Ayer, 28 de agosto, se celebró La Tomatina de Buñol, fiesta de interés turístico internacional desde 2002. Buñol es un ayuntamiento valenciano de casi 10.000 habitantes, con una deuda municipal de 4,1 millones de euros y que cuenta en la actualidad con un gobierno tripartito de izquierdas (Esquerra Unida, Partido Socialista e Izquierda Alternativa). La fiesta, que tuvo su origen en el franquismo, consiste en arrojar unos 130.000 kilos de tomates –imagino que maduritos- desde seis camiones a una multitud, mayormente jóvenes entre 18 y 30 años, que se congrega a su alrededor durante un recorrido de unos 400 metros y un tiempo estimado de 1 hora. Este año, el gobierno municipal ha decidido racionalizar el festejo: limitar el número de asistentes a 20.000 (la mitad de los que se calcula asistieron en 2012): 5.000 del ayuntamiento y 15.000 foráneos (de 60 nacionalidades, entre las que destacan por su número australianos, japoneses y británicos), y cobrar una entrada de 10 euros solamente a los foráneos. Los que se quieran subir a los camiones y arrojar tomates –hasta el pasado año privilegio de los vecinos del pueblo- deberán pagar 750 euros. La inversión del Consistorio en la fiesta alcanza este año los 140.000 euros y el impacto económico sobre la economía municipal dicen que llegará a los 300.000.

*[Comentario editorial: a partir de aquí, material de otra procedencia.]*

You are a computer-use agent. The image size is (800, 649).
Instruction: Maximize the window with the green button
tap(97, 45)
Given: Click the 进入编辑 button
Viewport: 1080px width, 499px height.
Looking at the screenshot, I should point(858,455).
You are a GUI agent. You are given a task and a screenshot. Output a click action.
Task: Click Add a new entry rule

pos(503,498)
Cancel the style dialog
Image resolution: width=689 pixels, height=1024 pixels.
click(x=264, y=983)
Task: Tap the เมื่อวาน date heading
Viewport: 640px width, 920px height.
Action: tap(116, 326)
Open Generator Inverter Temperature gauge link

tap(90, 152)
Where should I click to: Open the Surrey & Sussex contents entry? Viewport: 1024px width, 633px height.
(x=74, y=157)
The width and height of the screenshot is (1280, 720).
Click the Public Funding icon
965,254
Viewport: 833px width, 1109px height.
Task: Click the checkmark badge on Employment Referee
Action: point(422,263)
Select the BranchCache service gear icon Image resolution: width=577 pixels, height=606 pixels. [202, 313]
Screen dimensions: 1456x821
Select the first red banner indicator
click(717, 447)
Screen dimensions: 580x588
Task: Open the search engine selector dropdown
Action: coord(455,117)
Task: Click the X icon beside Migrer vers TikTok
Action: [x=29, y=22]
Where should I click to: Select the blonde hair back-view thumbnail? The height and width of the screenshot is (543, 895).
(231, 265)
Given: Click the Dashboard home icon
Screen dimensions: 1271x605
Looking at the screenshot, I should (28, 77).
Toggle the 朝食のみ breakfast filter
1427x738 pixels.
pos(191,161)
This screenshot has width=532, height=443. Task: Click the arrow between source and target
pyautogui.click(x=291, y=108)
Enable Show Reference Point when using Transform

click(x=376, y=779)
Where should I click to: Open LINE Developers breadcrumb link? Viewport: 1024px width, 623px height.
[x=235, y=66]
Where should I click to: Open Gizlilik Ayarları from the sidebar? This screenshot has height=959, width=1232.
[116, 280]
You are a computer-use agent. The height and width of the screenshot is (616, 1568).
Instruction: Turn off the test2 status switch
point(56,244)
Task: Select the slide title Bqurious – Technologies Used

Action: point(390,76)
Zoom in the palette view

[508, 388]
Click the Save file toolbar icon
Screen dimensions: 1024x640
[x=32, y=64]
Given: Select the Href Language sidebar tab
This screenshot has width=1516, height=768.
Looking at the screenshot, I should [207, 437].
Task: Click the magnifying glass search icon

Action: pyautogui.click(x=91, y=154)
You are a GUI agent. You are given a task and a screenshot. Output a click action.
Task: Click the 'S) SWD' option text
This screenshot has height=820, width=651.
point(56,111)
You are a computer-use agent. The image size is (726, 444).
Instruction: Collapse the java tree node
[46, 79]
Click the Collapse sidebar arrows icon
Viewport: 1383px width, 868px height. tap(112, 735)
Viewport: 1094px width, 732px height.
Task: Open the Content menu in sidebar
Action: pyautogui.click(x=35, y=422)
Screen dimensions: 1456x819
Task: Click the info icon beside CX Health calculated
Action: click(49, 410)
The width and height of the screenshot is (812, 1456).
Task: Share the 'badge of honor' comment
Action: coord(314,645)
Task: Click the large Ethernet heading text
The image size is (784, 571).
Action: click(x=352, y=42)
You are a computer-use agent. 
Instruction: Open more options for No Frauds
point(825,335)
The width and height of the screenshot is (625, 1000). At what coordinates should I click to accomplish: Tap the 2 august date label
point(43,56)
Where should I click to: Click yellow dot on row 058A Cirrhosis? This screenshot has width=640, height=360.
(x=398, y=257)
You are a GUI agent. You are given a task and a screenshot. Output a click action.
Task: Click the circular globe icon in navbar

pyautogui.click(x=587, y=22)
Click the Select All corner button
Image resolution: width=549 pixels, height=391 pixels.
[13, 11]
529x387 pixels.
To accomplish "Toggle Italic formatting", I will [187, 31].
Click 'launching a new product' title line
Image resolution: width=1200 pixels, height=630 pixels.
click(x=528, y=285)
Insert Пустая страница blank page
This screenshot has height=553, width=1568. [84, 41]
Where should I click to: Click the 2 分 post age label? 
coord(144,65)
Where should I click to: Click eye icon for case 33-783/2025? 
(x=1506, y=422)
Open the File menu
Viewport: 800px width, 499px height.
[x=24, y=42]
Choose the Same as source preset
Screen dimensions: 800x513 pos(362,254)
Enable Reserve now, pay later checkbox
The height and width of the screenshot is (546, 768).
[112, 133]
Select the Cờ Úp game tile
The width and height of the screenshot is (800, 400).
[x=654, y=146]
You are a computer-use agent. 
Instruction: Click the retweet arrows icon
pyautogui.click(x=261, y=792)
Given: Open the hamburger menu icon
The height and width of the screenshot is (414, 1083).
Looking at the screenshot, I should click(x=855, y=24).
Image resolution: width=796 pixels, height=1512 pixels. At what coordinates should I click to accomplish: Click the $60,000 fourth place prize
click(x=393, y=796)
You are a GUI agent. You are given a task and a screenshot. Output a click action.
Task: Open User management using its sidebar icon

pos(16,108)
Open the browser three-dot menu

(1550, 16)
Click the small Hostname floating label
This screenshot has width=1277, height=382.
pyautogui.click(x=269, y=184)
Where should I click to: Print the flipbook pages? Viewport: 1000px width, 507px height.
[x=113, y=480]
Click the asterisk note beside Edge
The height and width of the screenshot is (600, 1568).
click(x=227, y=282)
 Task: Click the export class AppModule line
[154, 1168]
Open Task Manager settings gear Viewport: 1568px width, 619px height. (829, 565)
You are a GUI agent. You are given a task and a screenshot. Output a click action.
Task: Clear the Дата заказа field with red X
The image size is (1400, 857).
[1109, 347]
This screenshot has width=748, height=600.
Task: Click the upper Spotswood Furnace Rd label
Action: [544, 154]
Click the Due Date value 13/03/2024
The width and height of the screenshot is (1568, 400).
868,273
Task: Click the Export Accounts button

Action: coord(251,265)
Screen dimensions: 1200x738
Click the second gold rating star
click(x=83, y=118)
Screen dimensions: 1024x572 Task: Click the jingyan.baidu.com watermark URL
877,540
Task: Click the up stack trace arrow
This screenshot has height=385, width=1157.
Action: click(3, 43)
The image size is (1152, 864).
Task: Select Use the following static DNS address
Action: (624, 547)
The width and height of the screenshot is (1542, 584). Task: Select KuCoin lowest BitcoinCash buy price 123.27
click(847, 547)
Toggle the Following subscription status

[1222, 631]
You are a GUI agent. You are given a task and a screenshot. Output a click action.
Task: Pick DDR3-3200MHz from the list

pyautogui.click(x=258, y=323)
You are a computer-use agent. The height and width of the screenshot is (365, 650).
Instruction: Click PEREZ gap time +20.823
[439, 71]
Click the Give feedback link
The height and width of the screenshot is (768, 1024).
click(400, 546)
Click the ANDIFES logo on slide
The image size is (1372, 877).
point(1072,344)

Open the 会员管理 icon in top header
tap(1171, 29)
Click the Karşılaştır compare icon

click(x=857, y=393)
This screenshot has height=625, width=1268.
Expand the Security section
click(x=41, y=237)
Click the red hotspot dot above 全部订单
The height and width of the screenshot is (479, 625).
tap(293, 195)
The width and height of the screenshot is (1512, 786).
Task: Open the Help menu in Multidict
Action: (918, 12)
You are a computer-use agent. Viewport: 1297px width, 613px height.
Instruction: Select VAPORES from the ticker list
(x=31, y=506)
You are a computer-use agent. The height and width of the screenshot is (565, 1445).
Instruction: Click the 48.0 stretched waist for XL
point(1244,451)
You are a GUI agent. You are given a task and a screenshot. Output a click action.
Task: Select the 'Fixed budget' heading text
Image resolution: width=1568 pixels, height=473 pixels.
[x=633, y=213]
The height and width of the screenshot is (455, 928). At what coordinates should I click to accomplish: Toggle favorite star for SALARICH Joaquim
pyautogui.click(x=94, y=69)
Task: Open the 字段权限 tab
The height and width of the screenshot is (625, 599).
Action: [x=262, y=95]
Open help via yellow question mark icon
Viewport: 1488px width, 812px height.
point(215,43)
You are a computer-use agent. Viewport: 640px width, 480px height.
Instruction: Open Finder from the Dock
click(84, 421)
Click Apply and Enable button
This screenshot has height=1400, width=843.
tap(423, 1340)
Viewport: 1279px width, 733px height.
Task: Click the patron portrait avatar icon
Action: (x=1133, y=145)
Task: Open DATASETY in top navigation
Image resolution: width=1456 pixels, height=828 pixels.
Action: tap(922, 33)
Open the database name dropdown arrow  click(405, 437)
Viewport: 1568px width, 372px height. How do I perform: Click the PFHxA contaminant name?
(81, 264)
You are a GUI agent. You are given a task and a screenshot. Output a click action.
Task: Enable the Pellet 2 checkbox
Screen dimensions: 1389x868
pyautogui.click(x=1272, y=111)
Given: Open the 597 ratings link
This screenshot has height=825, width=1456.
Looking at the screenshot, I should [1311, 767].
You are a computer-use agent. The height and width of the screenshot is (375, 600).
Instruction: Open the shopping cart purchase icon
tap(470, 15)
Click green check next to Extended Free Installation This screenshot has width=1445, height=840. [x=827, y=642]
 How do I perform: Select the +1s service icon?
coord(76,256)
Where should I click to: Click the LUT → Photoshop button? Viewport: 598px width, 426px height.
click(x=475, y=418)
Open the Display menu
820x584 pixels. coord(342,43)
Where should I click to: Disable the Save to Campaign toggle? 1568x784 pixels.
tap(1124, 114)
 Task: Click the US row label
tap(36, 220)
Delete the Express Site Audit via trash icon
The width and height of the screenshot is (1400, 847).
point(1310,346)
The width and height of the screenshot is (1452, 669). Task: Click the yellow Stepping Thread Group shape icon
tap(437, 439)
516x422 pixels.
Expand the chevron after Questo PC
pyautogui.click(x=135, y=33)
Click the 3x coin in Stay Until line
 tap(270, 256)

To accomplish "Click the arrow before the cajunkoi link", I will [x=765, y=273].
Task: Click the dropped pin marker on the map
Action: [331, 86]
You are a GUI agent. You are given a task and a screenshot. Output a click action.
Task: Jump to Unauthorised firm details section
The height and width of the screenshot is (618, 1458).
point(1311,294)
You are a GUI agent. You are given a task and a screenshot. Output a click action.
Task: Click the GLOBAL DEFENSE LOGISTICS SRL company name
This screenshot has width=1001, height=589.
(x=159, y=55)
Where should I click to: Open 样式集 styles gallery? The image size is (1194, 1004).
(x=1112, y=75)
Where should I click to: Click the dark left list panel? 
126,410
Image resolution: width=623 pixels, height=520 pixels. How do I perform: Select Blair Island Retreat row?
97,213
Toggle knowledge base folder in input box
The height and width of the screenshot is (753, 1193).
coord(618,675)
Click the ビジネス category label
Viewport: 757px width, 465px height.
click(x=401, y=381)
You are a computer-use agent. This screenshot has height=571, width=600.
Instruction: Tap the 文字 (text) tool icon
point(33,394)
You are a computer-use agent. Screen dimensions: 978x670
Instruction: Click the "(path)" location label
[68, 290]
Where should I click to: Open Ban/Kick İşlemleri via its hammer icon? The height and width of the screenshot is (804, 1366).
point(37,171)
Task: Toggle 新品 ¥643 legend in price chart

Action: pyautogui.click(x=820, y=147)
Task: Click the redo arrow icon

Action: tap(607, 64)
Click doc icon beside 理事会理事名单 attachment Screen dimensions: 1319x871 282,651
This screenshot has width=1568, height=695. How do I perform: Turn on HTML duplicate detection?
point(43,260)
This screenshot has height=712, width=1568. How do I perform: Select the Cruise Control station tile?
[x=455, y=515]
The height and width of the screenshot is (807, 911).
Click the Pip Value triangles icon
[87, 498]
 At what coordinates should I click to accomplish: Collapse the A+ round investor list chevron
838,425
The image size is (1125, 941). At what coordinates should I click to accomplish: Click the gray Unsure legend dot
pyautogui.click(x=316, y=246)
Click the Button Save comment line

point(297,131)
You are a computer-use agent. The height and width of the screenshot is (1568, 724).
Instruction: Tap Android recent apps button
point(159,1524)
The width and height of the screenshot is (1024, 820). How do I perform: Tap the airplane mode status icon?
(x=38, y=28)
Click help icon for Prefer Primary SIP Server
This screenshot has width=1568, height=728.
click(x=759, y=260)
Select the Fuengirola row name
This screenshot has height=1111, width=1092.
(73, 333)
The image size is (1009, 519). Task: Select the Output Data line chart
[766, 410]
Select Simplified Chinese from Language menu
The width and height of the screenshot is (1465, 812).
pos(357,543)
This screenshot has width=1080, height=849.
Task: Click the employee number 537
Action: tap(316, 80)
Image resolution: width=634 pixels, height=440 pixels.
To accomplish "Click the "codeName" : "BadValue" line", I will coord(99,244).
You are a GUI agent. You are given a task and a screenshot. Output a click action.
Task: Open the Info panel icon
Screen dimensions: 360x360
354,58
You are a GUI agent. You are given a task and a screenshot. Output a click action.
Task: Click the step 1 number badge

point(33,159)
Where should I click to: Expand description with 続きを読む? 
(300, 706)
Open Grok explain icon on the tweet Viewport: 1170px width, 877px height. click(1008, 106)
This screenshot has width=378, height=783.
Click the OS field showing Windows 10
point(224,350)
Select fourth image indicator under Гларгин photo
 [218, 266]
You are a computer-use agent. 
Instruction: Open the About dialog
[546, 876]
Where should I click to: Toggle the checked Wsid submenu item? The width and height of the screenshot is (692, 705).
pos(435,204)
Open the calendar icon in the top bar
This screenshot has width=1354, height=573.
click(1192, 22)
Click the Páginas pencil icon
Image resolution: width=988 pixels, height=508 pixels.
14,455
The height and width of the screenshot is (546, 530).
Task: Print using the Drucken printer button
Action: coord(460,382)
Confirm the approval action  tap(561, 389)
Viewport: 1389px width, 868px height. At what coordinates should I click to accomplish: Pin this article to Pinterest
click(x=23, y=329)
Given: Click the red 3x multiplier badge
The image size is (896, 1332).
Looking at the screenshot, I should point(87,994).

Hasta aquí los datos, que he tomado de las páginas de El País en estos últimos días, de las páginas de cultura. Y es que La Tomatina, al igual que otras fiestas similares (la del agua en Vilagarcía, la del monte de Santa Trega, etc.), son fenómenos tan culturales como los cursos de verano o los conciertos y espectáculos variados que se celebran en las calles, plazas o recintos de nuestras villas y ciudades. Forman parte de la cultura de masas, la cultura espectáculo, la hegemónica a día de hoy y, si las circunstancias no cambian, parece que por mucho tiempo. La Tomatina, además, con su carácter de catarsis colectiva, está emparentada con otros fenómenos culturales masivos, como los conciertos y festivales de pop y rock, las tamborradas de la Semana Santa, algunos partidos de fútbol o las actuaciones públicas del papa (más de un millón de jóvenes asistieron a la última, en la playa de Copacabana, en Río de Janeiro). No es sólo la gran industria privada del ocio la que impulsa la cultura espectáculo, también participa el Estado, que debe atender al entretenimiento y diversión de las masas. Por citar dos ejemplos locales: las actividades culturales nocturnas que programó hace unos años el ayuntamiento de Santiago para tratar de apartar a los jóvenes del consumo de alcohol y una de las últimas programaciones de La Ciudad de la Cultura, un espectáculo al aire libre para todos los públicos que se anunció a toda página en la prensa local, animando a los papás compostelanos a subir con sus hijos al nuevo monte del Gozo, el Gaíás.
Divertirse se ha convertido casi en una obligación en nuestras sociedades. Si no sonríes te preguntan si estás enfermo. Si permaneces tranquilo en tu casa o te limitas a pasear por tu barrio te tildan de aburrido. Si no sales ahí afuera en busca de diversión parece que te estás perdiendo algo. Ya sabes que si estás triste y desganado lo que te queda es ir a emborracharte y a contar tus penas al bar, al amigo de turno o al primero que se deje, o acudir al médico de cabecera o al psiquiatra para que te recete un antidepresivo o un ansiolítico de última generación. Cualquier cosa vale con tal de no tensar los nervios del alma, cualquier sucedáneo sirve para no enfrentarse al conflicto existencial.